Text provided:
>>>

Tuesday, February 5, 2013

Some Assembly Required by Anne Lamott

One of my favorite things to do while I read a book is to write down my favorite lines so that I can look at them later.  I have several notebooks that are partially filled with lines from books I've read.  But since I've switched over to electronically tracking what I'm reading, I figured it might be time to switch over to electronically writing down the lines I like too.  We'll see if I like it.

On her church:  "The hymns are bigger than any mistakes; you fumble around with the hymnal and sing the wrong words - sometimes I'm on the wrong verse - but the hymn expands to make room for each voice, even yours."

"They are remaking who they are, at a core level, with a third."

On meditation: "The universal mantra of the group is Baba nam kevalam, and I cannot get it out of my head. It is the most user-friendly mantra I have heard. It means: Love is all there is; everything is made of love and love is who you are, period."

"I called Bonnie again - statistically, it has been proven nine times out of ten that simply talking to a trusted person helps in most tough situations. Saying my problems out loud is the main way I am ever able to let go. People say in chipper voices, "Let go and let God," and I think, "Oh, fuck you."

"This family business can be so stressful - difficult, damaged people, time that might be better used elsewhere - yet out of that, some accidental closeness, laughter, some pieced-together joy."

On her first trip to India: "Bill tells me that in Nepal, there is a phrase, rungi-chungi-jilli-milli, which means total bombardment on ever leve, too much of everything all at once.  Every color, smell, taste, sound, and echo fills the air, hot and spicy curries, every kind of sweet, harmony and silence and horns honking."

"...you love your kids way too much to ever feel safe again."

On one of her friend's lives: "I loved his total devotion to and belief in family, in gathering, meeting, mourning, celebrating, and eating - and eating and eating."

"I was reminded of the Four Immutable Laws of the Spirit: Whoever is present are the right people.  Whenever it begins is the right time.  Whatever happens is the only thing that could have happened.  And when it's over, it's over."

<<<

Supplied entries:

>>>

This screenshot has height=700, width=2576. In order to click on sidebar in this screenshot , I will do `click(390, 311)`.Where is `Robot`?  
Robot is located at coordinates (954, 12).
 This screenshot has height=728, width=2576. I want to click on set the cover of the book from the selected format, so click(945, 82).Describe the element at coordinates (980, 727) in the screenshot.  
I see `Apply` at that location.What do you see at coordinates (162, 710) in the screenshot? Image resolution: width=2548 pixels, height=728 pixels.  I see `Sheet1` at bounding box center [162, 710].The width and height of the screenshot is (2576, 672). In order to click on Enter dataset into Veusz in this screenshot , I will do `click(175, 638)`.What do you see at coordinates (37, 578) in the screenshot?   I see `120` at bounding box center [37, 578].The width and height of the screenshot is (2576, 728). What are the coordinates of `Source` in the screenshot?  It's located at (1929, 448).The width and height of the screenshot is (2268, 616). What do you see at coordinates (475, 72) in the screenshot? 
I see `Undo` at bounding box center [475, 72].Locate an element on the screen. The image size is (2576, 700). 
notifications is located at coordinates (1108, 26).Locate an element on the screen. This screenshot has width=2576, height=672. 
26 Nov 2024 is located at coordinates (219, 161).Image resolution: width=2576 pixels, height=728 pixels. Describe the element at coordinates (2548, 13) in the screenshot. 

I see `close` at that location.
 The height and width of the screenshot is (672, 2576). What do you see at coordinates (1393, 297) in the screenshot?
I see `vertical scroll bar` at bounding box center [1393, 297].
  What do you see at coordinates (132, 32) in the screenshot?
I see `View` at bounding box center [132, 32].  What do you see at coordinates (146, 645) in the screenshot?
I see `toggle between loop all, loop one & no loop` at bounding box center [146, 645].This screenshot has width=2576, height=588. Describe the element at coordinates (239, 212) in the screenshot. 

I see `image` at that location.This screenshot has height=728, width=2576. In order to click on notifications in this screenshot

<<<

Problems and tasks:
1 - In the post of favorite lines from Some Assembly Required, rewrite everything from "Some Assembly Required" down to "if I like it.", changing "notebooks" to "journals".
2 - List each of the Four Immutable Laws of the Spirit quoted in the post of favorite lines from Some Assembly Required.

Answers by item:
1 -
Some Assembly Required by Anne Lamott

One of my favorite things to do while I read a book is to write down my favorite lines so that I can look at them later.  I have several journals that are partially filled with lines from books I've read.  But since I've switched over to electronically tracking what I'm reading, I figured it might be time to switch over to electronically writing down the lines I like too.  We'll see if I like it.

2 -
1. Whoever is present are the right people.
2. Whenever it begins is the right time.
3. Whatever happens is the only thing that could have happened.
4. When it's over, it's over.